## Material to process
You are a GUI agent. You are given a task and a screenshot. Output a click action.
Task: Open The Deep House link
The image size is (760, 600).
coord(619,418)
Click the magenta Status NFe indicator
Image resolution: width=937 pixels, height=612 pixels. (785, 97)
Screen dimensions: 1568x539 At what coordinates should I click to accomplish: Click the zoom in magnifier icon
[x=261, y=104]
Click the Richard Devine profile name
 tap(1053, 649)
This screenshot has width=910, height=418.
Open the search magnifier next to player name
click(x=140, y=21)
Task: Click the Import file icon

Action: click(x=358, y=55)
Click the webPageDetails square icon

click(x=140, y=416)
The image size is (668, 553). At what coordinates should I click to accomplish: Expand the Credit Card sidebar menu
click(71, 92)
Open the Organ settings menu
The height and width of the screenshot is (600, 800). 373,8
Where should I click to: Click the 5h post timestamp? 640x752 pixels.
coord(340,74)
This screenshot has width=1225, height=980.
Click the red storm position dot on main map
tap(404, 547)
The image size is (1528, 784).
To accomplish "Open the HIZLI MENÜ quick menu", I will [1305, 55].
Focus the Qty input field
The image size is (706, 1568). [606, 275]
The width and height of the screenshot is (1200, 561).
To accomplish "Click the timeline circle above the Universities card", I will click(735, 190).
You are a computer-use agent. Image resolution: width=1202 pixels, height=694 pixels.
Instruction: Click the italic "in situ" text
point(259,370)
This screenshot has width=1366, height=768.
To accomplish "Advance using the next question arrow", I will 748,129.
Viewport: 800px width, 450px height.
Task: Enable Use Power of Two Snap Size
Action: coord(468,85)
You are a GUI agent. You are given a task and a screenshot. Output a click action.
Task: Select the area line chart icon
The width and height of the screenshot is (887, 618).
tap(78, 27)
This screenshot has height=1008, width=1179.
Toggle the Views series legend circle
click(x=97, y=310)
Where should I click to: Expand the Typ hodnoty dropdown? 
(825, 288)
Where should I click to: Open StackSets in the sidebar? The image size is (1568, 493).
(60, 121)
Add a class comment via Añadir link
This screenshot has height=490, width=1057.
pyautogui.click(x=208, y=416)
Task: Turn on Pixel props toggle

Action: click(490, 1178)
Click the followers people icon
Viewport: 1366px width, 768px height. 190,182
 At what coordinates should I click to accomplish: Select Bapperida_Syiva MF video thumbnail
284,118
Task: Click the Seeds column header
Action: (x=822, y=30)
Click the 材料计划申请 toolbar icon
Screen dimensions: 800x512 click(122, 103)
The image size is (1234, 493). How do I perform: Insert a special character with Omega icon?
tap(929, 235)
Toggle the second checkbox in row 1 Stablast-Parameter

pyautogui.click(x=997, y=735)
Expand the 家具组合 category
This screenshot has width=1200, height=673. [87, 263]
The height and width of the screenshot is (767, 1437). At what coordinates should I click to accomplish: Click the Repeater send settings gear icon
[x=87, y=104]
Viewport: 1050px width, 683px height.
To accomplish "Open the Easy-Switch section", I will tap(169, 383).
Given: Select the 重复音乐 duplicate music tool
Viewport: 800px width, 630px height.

## Assigned task
When copying the data above, keep every line exactly as written.

## Problem solution
You are a GUI agent. You are given a task and a screenshot. Output a click action.
Task: Open The Deep House link
The image size is (760, 600).
coord(619,418)
Click the magenta Status NFe indicator
Image resolution: width=937 pixels, height=612 pixels. (785, 97)
Screen dimensions: 1568x539 At what coordinates should I click to accomplish: Click the zoom in magnifier icon
[x=261, y=104]
Click the Richard Devine profile name
 tap(1053, 649)
This screenshot has width=910, height=418.
Open the search magnifier next to player name
click(x=140, y=21)
Task: Click the Import file icon

Action: click(x=358, y=55)
Click the webPageDetails square icon

click(x=140, y=416)
The image size is (668, 553). At what coordinates should I click to accomplish: Expand the Credit Card sidebar menu
click(71, 92)
Open the Organ settings menu
The height and width of the screenshot is (600, 800). 373,8
Where should I click to: Click the 5h post timestamp? 640x752 pixels.
coord(340,74)
This screenshot has width=1225, height=980.
Click the red storm position dot on main map
tap(404, 547)
The image size is (1528, 784).
To accomplish "Open the HIZLI MENÜ quick menu", I will [1305, 55].
Focus the Qty input field
The image size is (706, 1568). [606, 275]
The width and height of the screenshot is (1200, 561).
To accomplish "Click the timeline circle above the Universities card", I will click(735, 190).
You are a computer-use agent. Image resolution: width=1202 pixels, height=694 pixels.
Instruction: Click the italic "in situ" text
point(259,370)
This screenshot has width=1366, height=768.
To accomplish "Advance using the next question arrow", I will 748,129.
Viewport: 800px width, 450px height.
Task: Enable Use Power of Two Snap Size
Action: coord(468,85)
You are a GUI agent. You are given a task and a screenshot. Output a click action.
Task: Select the area line chart icon
The width and height of the screenshot is (887, 618).
tap(78, 27)
This screenshot has height=1008, width=1179.
Toggle the Views series legend circle
click(x=97, y=310)
Where should I click to: Expand the Typ hodnoty dropdown? 
(825, 288)
Where should I click to: Open StackSets in the sidebar? The image size is (1568, 493).
(60, 121)
Add a class comment via Añadir link
This screenshot has height=490, width=1057.
pyautogui.click(x=208, y=416)
Task: Turn on Pixel props toggle

Action: click(490, 1178)
Click the followers people icon
Viewport: 1366px width, 768px height. 190,182
 At what coordinates should I click to accomplish: Select Bapperida_Syiva MF video thumbnail
284,118
Task: Click the Seeds column header
Action: (x=822, y=30)
Click the 材料计划申请 toolbar icon
Screen dimensions: 800x512 click(122, 103)
The image size is (1234, 493). How do I perform: Insert a special character with Omega icon?
tap(929, 235)
Toggle the second checkbox in row 1 Stablast-Parameter

pyautogui.click(x=997, y=735)
Expand the 家具组合 category
This screenshot has width=1200, height=673. [87, 263]
The height and width of the screenshot is (767, 1437). At what coordinates should I click to accomplish: Click the Repeater send settings gear icon
[x=87, y=104]
Viewport: 1050px width, 683px height.
To accomplish "Open the Easy-Switch section", I will tap(169, 383).
Given: Select the 重复音乐 duplicate music tool
Viewport: 800px width, 630px height.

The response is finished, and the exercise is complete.